August 25, 2020 | Kruthika R



Online harassment has become remarkably routine, particularly for communities based on gender, caste, sexual orientation and other identities. Several reports, including the National Crime Records, demonstrate a sharp increase in cyber-crimes on a yearly basis. While reports indicate a need to create a framework to mitigate online harassment, there are different challenges in regulating the reported crimes.


Earlier this month, the Delhi Police closed a case filed by journalist Rana Ayyub against online harassment and threats. Another recent media report suggested that Bengaluru police refused to file an FIR on cyberstalking as it did not involve serious offences such as ‘pornography or gang rape’.
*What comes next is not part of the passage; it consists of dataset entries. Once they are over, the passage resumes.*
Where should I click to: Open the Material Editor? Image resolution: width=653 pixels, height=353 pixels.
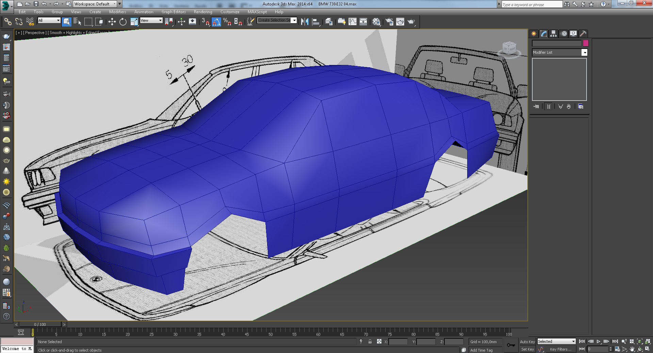coord(376,22)
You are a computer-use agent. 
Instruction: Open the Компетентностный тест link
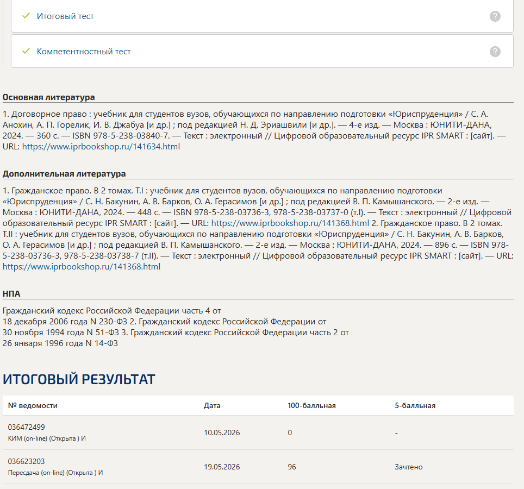[84, 52]
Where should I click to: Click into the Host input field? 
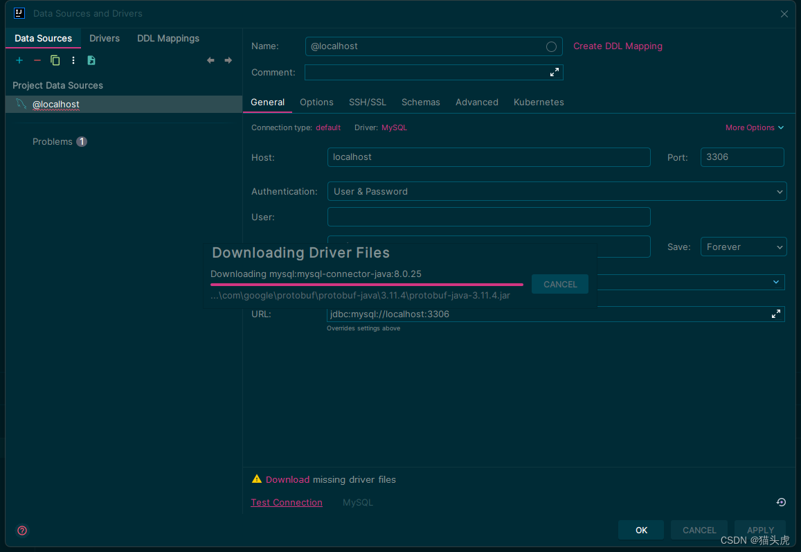tap(488, 157)
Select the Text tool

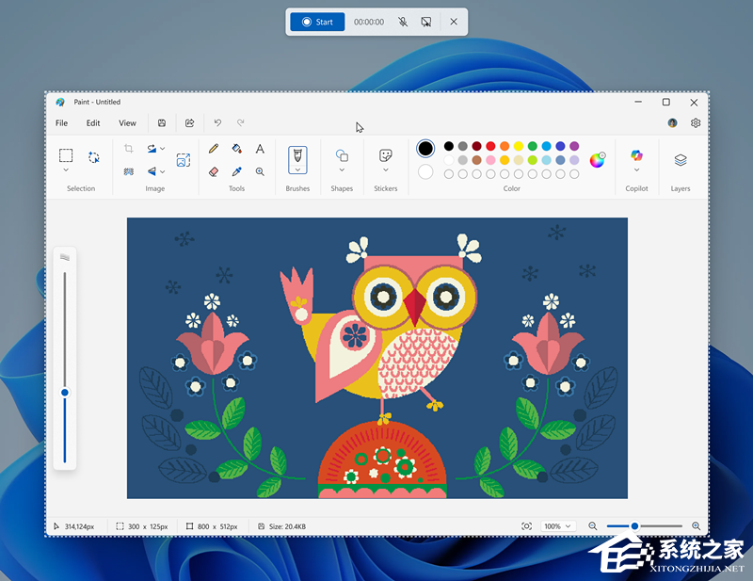260,148
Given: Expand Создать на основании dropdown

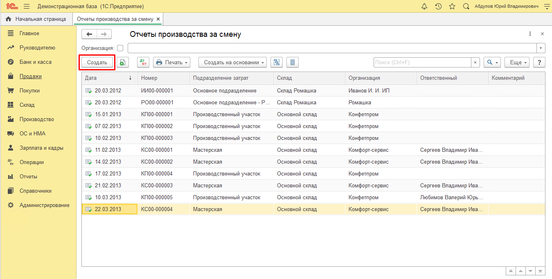Looking at the screenshot, I should click(232, 62).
The existing legal framework offers disparate legal remedies for online harassment. The Indian Penal Code, 1860 criminalises stalking, voyeurism, intimidation and defamation. All these can be extended to online spaces as well. The Information Technology Act, 2008 criminalises publication or transmission of ‘obscene content’ or ‘sexually explicit content’. Moreover, the current framework for holding intermediaries or platforms responsible for the harassment that occurs through their channels, under Section 79 of the Information Technology Act, is entirely inappropriate. The Supreme Court of India has also attempted to redress this concern through piecemeal directions against online platforms.
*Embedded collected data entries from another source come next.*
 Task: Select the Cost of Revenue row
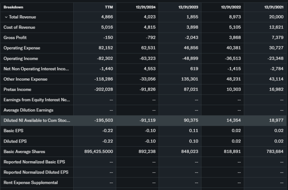19,27
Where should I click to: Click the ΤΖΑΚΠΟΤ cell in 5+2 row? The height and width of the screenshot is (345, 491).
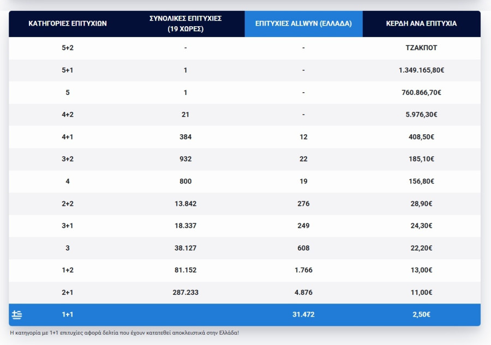pyautogui.click(x=421, y=48)
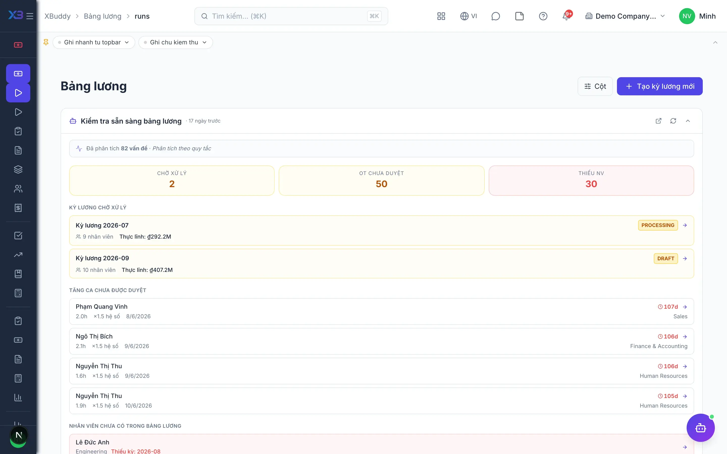Toggle the sidebar hamburger menu

(30, 16)
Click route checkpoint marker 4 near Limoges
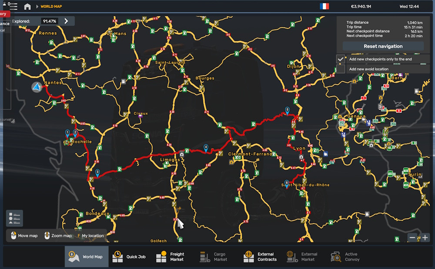Screen dimensions: 435x269 coord(206,147)
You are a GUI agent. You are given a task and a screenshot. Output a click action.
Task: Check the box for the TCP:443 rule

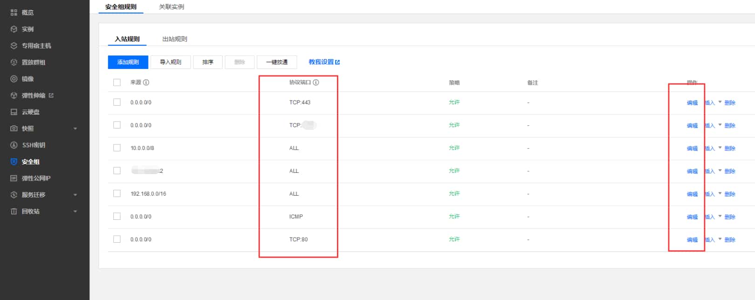tap(117, 102)
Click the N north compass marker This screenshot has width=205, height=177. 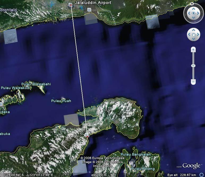click(191, 4)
While traditional criminal laws do proscribe online harassment, scholars have argued for reframing online harassment as one rooted in civil rights. Danielle Citron’s foundational work on ‘cyber civil rights’ offers invaluable insights for reworking the Indian the legal framework regulating online harassment.


Citron offers several reasons in favour of taking civil rights approach in addressing online harassment, rather than a traditional criminal law approach:

First, civil rights approach takes into account the harm online harassment inflicts not only on victims but on specific communities and society at large. Second, it would have a ‘valuable normative and expressive role’ in reaffirming the ideals, including equality, that society stands for. Third, civil rights claims tend to be taken more seriously than traditional crimes. Fourth, this framework might remedy wrongs that otherwise might not have been taken into account by the traditional legal system.


It might be useful to re-imagine online harassment in India not only as traditional crime, but one that could potentially form the basis of a fundamental rights claim.